Este sexenio del presidente Felipe Calderón cambió la vida a los mexicanos. Ahora, antes de ir de vacaciones preguntamos rutas seguras. Caminos donde no secuestren. Playas donde no haya balaceras. Investigamos los lugares donde no hay que pararse a echarle gasolina al automóvil.
A veces, en la redacción de la revista donde trabajo, me cuestiono si quiero seguir documentando tanto horror. La desolación me ha tocado varias veces como durante la cobertura del hallazgo de una fosa clandestina, en Tamaulipas, de la que fueron sacados 198 cuerpos. En la antesala de la morgue vi llegar a centenares de familias que recorren el país, rodeando montañas, preguntando en hospitales, asomándose en cementerios, poniendo denuncias en fiscalías, buscando a los suyos.
De pronto comencé a escribir notas sobre la experiencia internacional de exhumaciones de cementerios clandestinos en Guatemala, Ruanda, Perú, Argentina o Bosnia, o los métodos de identificación de cadáveres y la toma de muestras de ADN.
Las noticias aún para nosotros dejaron de tener una lógica en lugares como Tamaulipas donde documentamos el asesinato de 72 migrantes, o los asesinatos de los pasajeros de autobuses de los que sólo llegaron sus maletas a la terminal. En Nuevo León, estado vecino, el calcinamiento de 55 personas en un casino. Siempre algo supera peor. Como cuando hablé con los padres de algunos jóvenes desaparecidos en Tijuana donde operó un narcotraficante apodado El Pozolero, que acostumbraba a disolver a sus víctimas en ácido. Ellos ya no buscan cuerpos, buscaban dientes. Esa noche la pasé mirando al techo.
Un tiempo se puso en duda si esto es una guerra. Ahora nadie lo cuestiona. ¿Qué es si no cuando hablamos de asesinados, desaparecidos, heridos, desplazados, refugiados, secuestrados, extorsionados, exiliados, torturados, fosas clandestinas, huérfanos, viudas o “bajas colaterales”? Cuando calculamos más de 50 mil muertos, 12 mil personas desaparecidas y cientos de miles de desplazados.

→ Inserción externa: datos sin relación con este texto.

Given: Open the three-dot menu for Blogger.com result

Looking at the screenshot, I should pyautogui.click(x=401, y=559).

En esta cobertura las palabras de las víctimas se te van quedando, te habitan: –¿Por qué vinieron recién ahora si llevábamos meses diciendo que todo por acá estaba horrible? –Acá no necesitamos soldados, necesitamos psicólogos, cuando salimos a la plaza las mujeres comienzan a llorar recordando la hilera que nos dejaron con tres cabezas… –Me dijeron que me van a cortar la lengua pero no me importa, con la muerte de mi hijo me mataron en vida… –¿Será que tenemos nosotros que enfrentarnos a los narcos y rescatar a nuestros familiares de donde los tienen retenidos?...

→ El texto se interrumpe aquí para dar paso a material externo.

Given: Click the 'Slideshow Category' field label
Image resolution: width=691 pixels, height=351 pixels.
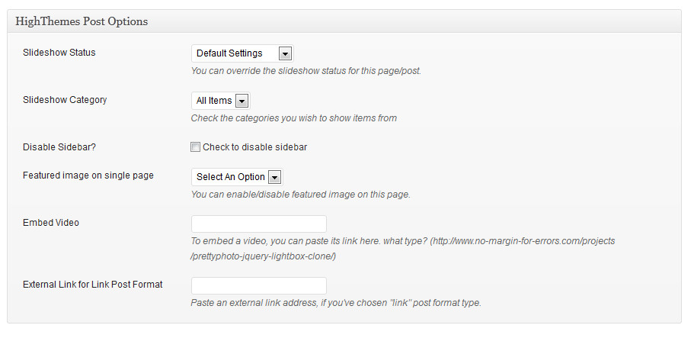Looking at the screenshot, I should (x=65, y=100).
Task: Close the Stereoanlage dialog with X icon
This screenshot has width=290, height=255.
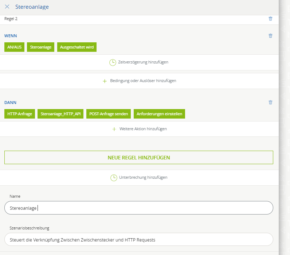Action: pyautogui.click(x=7, y=7)
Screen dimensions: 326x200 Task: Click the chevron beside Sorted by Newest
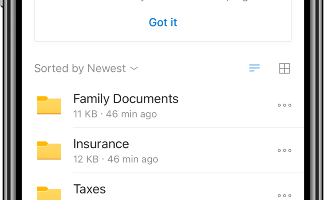(x=134, y=68)
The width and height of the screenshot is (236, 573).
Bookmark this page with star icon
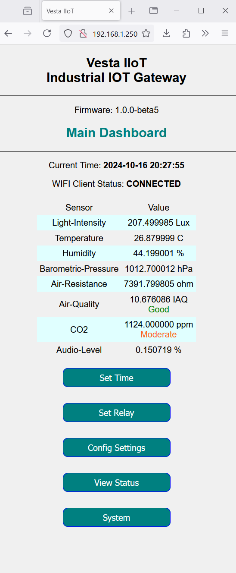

En las guerras sale lo mejor y lo peor. Aparecen nuestras Madres de la Plaza de Mayo, versión mexicana, que en las zonas silenciadas gritan que les devuelvan a sus hijos. La última vez que les hablé estaban desencantadas: el fiscal al que entregaron las indagaciones era del bando de “los malos”, trabajaba “para ellos”. Algunos de estos padres en busca del hijo perdido hacen mucha falta, como Don Nepo, el hombre que recorría el país con las fotos de su hijo y sus tres amigos desaparecidos, que le pidió ayuda al Presidente y semanas después fue asesinado.
De pronto los periodistas comenzamos a hablar con términos de empresas trasnacionales. Tenemos que hacer un mapa de actores, un protocolo de seguridad, un plan de entrada y salida, contactos de emergencia, por si algo ocurre. En los talleres aprendemos a encriptar información para transmitir sin riesgo a nuestras redacciones.
Todo a ritmo acelerado. A ritmo de un sexenio. El sexenio de los muertos.
Una amiga me contó una anécdota que ilustra el cambio. Cuando le dijo a su hijo que acababa de fallecer su abuelita éste le respondió: –¿Cuándo la ejecutaron, mamá? Ver todo desde la extrañeza, desde el no acostumbramiento, no es fácil. Es un reto mantener viva la indignación y la esperanza. También aprender a manejar el miedo. Y maniobrar para que esto no nos robe la alegría de vivir.
Esta carta está escrita desde la emergencia. El tiempo ahora es un lujo desde que somos corresponsales de guerra y la guerra la tenemos en casa.


(Crónica de Marcela Turati, "Al pie del volcán mexicano te escribo", en Letra Ñ, Clarín, diario argentino.)